_Task details_
Below are records; count how many of their lines contain the word "panel" and give the number alone.

BEGIN Record set

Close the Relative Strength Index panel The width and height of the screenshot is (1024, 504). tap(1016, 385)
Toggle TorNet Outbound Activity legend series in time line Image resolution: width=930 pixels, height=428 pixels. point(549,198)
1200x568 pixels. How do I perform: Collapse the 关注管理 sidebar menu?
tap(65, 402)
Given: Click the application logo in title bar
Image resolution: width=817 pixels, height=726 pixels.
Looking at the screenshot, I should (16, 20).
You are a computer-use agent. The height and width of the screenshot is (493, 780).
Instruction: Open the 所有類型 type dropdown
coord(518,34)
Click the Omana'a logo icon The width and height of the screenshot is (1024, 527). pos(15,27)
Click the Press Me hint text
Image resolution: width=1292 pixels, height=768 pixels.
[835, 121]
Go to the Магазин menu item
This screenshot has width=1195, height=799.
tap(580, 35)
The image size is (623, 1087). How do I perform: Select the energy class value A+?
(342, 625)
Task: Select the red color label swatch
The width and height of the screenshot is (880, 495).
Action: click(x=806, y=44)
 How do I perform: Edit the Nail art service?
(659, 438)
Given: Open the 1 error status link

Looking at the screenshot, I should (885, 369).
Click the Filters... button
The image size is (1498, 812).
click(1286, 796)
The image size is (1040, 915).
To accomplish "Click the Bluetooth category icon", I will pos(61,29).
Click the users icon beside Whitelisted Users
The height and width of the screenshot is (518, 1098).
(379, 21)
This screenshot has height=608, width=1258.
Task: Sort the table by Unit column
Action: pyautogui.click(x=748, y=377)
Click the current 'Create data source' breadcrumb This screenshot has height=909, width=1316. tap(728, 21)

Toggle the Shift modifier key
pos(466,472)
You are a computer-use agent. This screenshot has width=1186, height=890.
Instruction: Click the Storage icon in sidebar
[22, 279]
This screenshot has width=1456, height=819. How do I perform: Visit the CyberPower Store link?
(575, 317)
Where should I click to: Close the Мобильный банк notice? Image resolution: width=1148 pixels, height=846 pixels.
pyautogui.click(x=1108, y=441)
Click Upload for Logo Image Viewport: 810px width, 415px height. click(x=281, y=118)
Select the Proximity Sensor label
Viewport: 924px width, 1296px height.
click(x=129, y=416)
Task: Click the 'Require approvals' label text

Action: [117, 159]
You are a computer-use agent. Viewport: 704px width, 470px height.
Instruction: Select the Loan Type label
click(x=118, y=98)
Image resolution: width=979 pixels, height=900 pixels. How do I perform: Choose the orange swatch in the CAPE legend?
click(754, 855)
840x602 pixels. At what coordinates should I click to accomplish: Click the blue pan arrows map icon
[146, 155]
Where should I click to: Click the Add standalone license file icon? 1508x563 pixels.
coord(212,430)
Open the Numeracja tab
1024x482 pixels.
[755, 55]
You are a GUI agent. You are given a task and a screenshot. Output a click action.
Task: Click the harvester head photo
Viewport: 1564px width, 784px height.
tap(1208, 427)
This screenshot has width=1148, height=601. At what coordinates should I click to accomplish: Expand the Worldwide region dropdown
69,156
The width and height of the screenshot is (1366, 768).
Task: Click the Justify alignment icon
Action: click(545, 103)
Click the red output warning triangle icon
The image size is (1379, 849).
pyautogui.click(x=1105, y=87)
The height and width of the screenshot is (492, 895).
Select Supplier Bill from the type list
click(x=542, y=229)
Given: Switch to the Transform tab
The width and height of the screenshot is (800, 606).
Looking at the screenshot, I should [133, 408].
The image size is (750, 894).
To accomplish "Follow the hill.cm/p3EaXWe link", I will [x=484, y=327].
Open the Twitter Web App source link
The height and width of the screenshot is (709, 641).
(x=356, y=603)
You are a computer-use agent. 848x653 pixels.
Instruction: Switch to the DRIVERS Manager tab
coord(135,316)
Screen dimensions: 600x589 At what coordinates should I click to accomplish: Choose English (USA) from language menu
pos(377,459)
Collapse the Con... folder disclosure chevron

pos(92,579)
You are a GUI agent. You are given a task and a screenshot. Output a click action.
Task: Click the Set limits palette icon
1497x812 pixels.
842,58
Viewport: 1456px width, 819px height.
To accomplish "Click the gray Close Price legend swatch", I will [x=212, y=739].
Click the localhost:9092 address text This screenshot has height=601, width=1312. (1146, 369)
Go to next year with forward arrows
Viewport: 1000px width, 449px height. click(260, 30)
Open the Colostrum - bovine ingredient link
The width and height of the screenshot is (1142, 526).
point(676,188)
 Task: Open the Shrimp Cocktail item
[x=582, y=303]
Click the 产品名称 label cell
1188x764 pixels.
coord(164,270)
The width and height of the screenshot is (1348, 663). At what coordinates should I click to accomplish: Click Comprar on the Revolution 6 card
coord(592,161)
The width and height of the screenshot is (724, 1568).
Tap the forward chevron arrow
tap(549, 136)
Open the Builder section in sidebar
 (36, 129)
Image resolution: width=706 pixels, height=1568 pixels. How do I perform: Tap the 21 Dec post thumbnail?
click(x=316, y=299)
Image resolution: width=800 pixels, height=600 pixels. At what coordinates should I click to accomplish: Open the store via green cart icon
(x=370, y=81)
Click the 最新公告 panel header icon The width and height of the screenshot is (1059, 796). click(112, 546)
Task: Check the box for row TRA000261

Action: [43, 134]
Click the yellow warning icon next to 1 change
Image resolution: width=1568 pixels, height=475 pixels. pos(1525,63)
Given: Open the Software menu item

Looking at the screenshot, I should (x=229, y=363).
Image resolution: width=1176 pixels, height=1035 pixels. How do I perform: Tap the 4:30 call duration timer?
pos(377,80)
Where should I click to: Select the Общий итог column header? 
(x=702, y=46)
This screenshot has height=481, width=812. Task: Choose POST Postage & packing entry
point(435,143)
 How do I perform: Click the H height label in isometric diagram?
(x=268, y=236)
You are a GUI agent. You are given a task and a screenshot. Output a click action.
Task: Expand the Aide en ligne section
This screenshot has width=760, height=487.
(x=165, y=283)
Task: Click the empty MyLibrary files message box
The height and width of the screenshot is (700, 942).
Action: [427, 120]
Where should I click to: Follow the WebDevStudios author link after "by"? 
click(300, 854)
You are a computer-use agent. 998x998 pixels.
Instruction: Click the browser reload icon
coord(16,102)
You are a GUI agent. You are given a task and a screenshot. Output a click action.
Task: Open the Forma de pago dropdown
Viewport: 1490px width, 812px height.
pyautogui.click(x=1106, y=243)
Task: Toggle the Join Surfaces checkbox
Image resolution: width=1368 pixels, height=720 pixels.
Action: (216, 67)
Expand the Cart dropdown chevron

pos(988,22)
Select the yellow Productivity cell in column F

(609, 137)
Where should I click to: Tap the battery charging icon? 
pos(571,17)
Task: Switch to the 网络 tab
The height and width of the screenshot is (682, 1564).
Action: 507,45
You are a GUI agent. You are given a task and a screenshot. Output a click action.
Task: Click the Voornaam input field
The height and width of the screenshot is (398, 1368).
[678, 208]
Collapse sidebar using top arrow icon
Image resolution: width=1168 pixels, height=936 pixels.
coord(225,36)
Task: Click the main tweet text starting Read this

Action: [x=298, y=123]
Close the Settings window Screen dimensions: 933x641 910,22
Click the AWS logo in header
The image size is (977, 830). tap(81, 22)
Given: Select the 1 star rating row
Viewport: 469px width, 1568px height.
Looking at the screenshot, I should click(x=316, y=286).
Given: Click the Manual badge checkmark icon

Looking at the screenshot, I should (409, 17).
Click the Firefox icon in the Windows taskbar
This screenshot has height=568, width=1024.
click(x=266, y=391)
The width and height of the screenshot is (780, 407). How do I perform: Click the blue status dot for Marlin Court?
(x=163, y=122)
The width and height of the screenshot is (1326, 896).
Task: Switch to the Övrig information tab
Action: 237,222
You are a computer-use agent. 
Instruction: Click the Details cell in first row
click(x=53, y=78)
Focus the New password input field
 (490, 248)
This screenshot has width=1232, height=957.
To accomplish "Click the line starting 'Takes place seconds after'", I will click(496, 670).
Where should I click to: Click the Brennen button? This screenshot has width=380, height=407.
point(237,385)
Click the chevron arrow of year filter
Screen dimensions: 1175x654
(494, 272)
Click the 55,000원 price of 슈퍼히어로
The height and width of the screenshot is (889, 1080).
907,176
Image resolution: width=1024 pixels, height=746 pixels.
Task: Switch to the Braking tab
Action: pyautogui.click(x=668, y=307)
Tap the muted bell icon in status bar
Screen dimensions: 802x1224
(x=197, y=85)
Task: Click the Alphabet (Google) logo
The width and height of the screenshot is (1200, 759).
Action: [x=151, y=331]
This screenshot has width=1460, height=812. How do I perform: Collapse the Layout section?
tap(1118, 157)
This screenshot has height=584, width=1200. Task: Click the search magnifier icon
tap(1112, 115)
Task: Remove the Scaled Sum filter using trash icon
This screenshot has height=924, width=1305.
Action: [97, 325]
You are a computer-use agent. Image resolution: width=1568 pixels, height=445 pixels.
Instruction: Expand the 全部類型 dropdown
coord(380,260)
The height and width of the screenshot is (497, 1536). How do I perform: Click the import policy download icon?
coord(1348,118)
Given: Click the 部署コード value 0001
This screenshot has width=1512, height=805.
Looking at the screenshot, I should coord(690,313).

END Record set

_Completed task_
2